◆男子プロゴルフツアー アジアンツアー共同主管 アジアパシフィックオープンダイヤモンドカップ 最終日(12日、千葉・総武CC総武C=7333ヤード、パー71)
5打差の15位からスタートしたアマチュアの米沢蓮(19)=東北福祉大2年=が5バーディー、2ボギーの68で回り、通算2アンダーで1打2位に食い込んだ。初優勝&ツアー史上6人目のマンデー予選突破からの下剋上Vを果たした浅地洋佑(25)=フリー=にわずかに及ばなかったが、19歳の新鋭が抜群の存在感を見せつけた。
米沢が日本ゴルフ界のレジェンドに続くツアー史上4人目のアマ優勝に迫り、ギャラリーをざわつかせた。平均スコア4・515の最難関ホール、15番パー5(506ヤード)。グリーン手前7ヤードから58度のウェッジで直接ねじこみチップインバーディー。2番目に易しい17番パー5(595ヤード)でも確実にバーディーを奪い、通算2アンダーでホールアウトした。その時点で通算3アンダーで首位の浅地は15番ホール。難しい林間コースではスコアを落とす危険は常に背中合わせ。米沢は優勝の可能性を十分に残してホールアウトした。
日本男子ツアー(1973年の制度施行後)でアマ優勝を果たした選手は、倉本昌弘(1980年・中四国オープン)、石川遼(2007年・マンシングウェアKSB)、松山英樹(2011年・三井住友VISA太平洋マスターズ)の3人だけ。4人目の歴史的快挙が現実味を帯びた。
米沢はプレーオフに備えて練習場に直行。「待っている間、落ち着かなかったです。ドキドキしました」と正直に振り返った。
緊張感が漂う最終18番。浅地が2メートルの微妙なパットを決めて勝負あり。1打及ばず2位惜敗となった。「ローアマを取れたうれしさと優勝できなかった悔しさ、半々ですね」と苦笑いしながら話した。

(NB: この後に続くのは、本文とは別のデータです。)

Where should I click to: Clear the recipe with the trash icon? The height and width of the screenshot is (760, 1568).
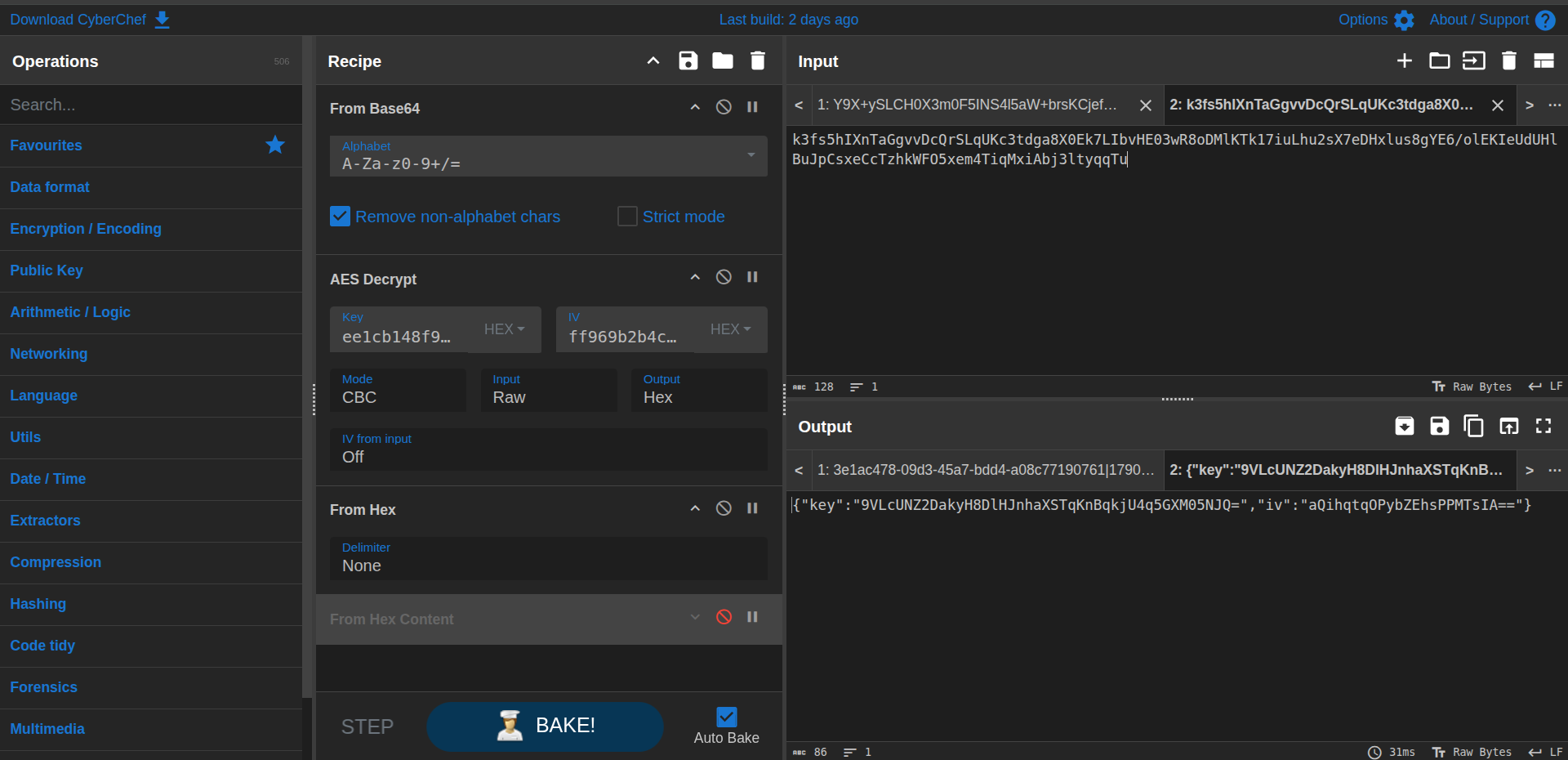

プロツアー初参戦となった昨年に日本オープンでは33位と健闘した。2戦目の今回は大きな見せ場をつくった。「尊敬する選手は、大学の大先輩の松山さんです。いつか、僕もマスターズに出場したい」と野望を明かす。米ツアー5勝を誇る松山、日本ツアー20勝の池田勇太、今年のマスターズで58位になった1学年先輩の金谷拓実らに続き、また東北福祉大から逸材が台頭。米沢蓮、19歳。日本ゴルフ界に新たなスター候補生が誕生した。「
◆米沢 蓮(よねざわ・れん)1999年7月23日、岩手県生まれ。19歳。9歳からゴルフを始める。18年4月に盛岡中央高から東北福祉大に入学。同年8月のアジア大会で大学の先輩の金谷拓実らとともに団体で金メダルを獲得した。ドライバーの平均飛距離は280ヤード。174センチ、70キロ。